Baca juga: Mukomuko dan jenama lokal hadirkan batik tando pusako di JMFW
Salah satu strategi yang diambil adalah membuat batik yang lebih terjangkau, tanpa mengorbankan kualitas dan tetap mempertahankan nilai artistik tinggi.
"Kita ingin batik tidak hanya menjadi simbol tradisi, tapi juga bagian dari gaya hidup modern. Melalui desain yang menarik dan edukasi tentang pentingnya batik, kita bisa menarik perhatian generasi muda," ujarnya.
Kini, batik telah berkembang menjadi busana yang dapat dipadukan dengan gaya kasual, seperti dipakai bersama sneakers, dan perlahan mendapat tempat di hati anak muda.
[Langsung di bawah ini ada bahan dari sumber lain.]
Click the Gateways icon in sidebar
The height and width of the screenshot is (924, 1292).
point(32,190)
Baca juga: Kolaborasi dua jenama hadirkan baju pernikahan nuansa oriental & Jawa
Selama sebelas tahun terakhir, OE terus berinovasi dalam memasarkan batik, dengan menggandeng platform digital seperti Tokopedia untuk menjangkau pasar yang lebih luas.
Keberhasilan mereka juga tidak lepas dari strategi pemasaran yang kreatif dan kampanye visual yang mampu mencuri perhatian.
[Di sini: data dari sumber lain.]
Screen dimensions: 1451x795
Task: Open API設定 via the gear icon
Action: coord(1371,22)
Tak hanya itu, OE juga mendukung gerakan sustainable fashion, dengan desain timeless, produk-produk batik OE tetap relevan meskipun sudah dibeli bertahun-tahun lalu.
Baca juga: Peringati Hari Batik Nasional, PNM berdayakan pengrajin batik lewat teknik ecoprint
Pengelolaan stok dan limbah juga dilakukan dengan ketat untuk menghindari pemborosan, di mana sisa-sisa produksi bahkan dimanfaatkan oleh mitra perusahaan untuk dibuat menjadi barang-barang lain.
Melalui upaya regenerasi ini, batik kini tidak hanya dilihat sebagai warisan budaya, tetapi juga sebagai peluang bisnis dan seni yang terus berkembang.
Anak muda semakin banyak yang terlibat, baik dalam proses pembuatan maupun dalam mempopulerkan batik sebagai bagian dari identitas modern mereka.
Regenerasi pengrajin batik ini bukan hanya tentang melestarikan tradisi, tetapi juga membawa kebanggaan dan relevansi baru bagi generasi selanjutnya.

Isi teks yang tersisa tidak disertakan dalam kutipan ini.